Q Corp Senior Director Meredith Roberts Tomasi says if Medicare fee-for-service data revealed that "Texas was really low in one area of utilization or really high in one area of price, there might be some probing questions about why that might be or what a community can do about it."
Hearing Doctors' Voices
In preparing for qualified entity certification, the Center for Health Care Research Data did something academic researchers often neglect to do: It asked Texas physicians for their input on how to best use the Medicare data.
The center's preparation brought physicians and other interested entities from across the state, including TMA, together in "think tank" sessions. The center presented a variety of approaches before a consensus developed to focus on variances in cost, utilization, and quality measures.
"They have enlisted physicians' input as to what sort of things would be valuable to us, which is somewhat unusual for an academic endeavor," said Dr. Ehrlich, who was part of those think tank sessions. "It was really collaborative, and I think that's why it's going to be more beneficial and give us more information that we can actually utilize, because we had physician input."
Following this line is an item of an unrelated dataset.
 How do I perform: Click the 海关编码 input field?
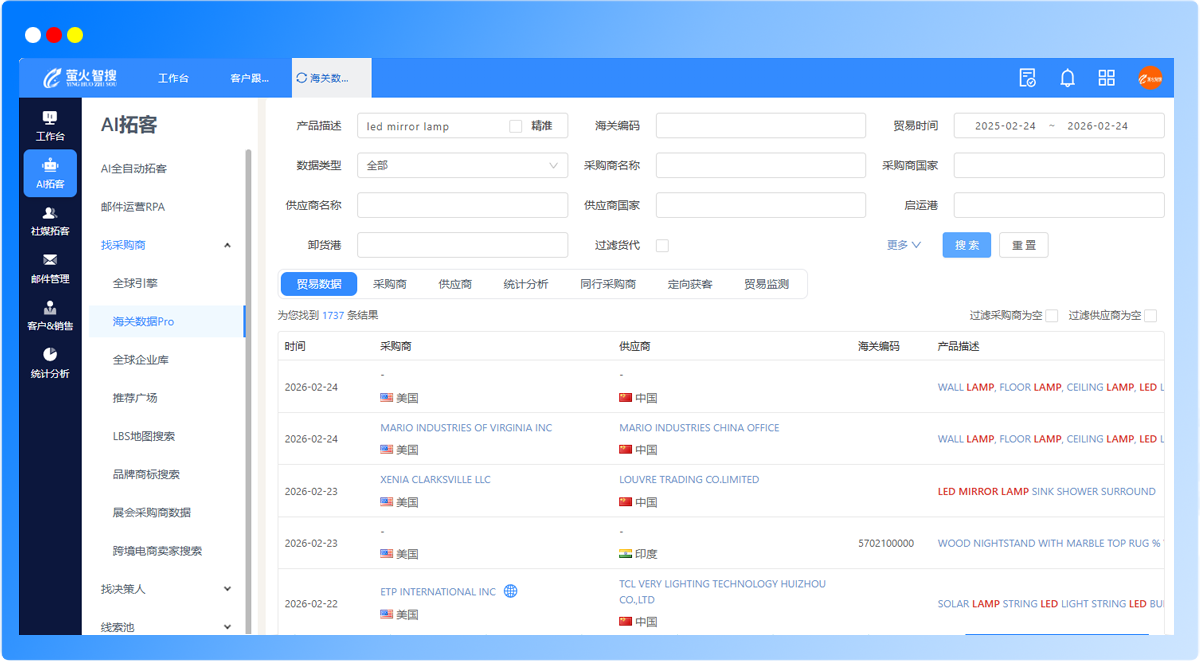[x=760, y=126]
The center will study variances not only by geographical region, but also among different payer systems, such as Medicare, Medicaid, and commercial insurance. Although CMS allows qualified entities to sell Medicare claims data to practitioners, health plans, and others, Dr. Ganduglia-Cazaban says the center won't "go into the business of selling the data." But it will use the data for other research projects and will partner with other organizations.
Although measuring practitioner performance is a stated goal of the CME Qualified Entity Program, the center's work won't be "calling out" specific physicians for high or low performance.
"We're not reporting on any particular providers at this point in time, which a lot of qualified entities do; they actually name the providers. We're not doing that," Dr. Krause said. "We're looking more at variation across the state, and where [there are] areas that potentially need improvement, so we can really focus policy on those areas."
Dr. Ehrlich cautions that the Medicare data has limitations.
"We don't want to overstate it, because there may be a very small county that only has 500 patients in it, and [the quality measures can look] horrible because of one outlying utilizer. But because the mean is more influenced by more populated areas, the way that the statistics are done, they may be at an advantage or a disadvantage," she said. "For instance, all they have to have is one really sick patient who overutilizes in a small group to make that county look like an outlier."
Still, she calls the project "exciting and new."
"They can go as granular as by ZIP code or as large as by region, and it is really exciting information to see," she said. "They can definitely show disparities."